Not long afterwards ‘Here I am, master,’ says Paulus.
‘Paulus? Heavens! Now you’re here? Why do you abandon your studies? Why do you walk wantonly in the woods? You bad student, you ought to be present here! Where are you escaping to? For I want to know.’
‘Master, there was a girl in the wood.’
‘For sure,’ says the master.
‘She was wounded.’
‘Wounded, I suppose, with love.’
‘She fell on the ground, master, the daughter of the count.’
‘From where did she fall, boy?’ says the master, ‘from the sky? As fruit falls from the trees so young women fall from the sky?’ The other students laugh.
‘She fell off a horse.’
‘What times, what moral standards! Do you think studies to be trifles?’
‘Master, I am telling you the truth.’
‘Do you see this book?’
‘I see (it), master.’
‘Today you ought to copy out the whole book; even into the night.’
The abbess and Lucia stand near the gate of the monastery, where they are waiting for the carriage. Soon two servants bring the horses and carriage from the stable to the travellers. Lucia, however, is not able to ride because she is recovering. And so Lucia sits in the carriage with the abbess. Now the bishop comes to the carriage and climbs on to the horse. All depart slowly from the monastery and they go beneath the trees.

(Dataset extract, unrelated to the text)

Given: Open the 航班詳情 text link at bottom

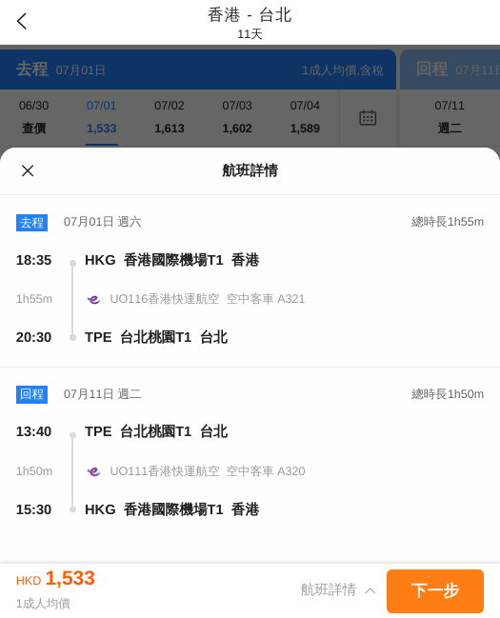Looking at the screenshot, I should pyautogui.click(x=329, y=590).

Meanwhile Paulus and Augustinus are still writing in the library. For Stephanus has ordered the boys to copy out the rule(s) of the monks. Now from the window Augustinus catches sight of the travellers who are leaving the monastery: ‘Your girl is departing from the monastery. Do you want to see her?’
‘We ought to complete the work,’ says Paulus. ‘I want to finish the book.’
‘I do not like writing (it does not please me to write). Today it is slow and difficult: for it is no matter to be awake, (but) to be awake all night is serious, as says the poet Martial. There is that girl: she’s a friend of the abbot and abbess, and also, I’d say, rich. And you, Paulus, do you want to have knowledge or money? Or love?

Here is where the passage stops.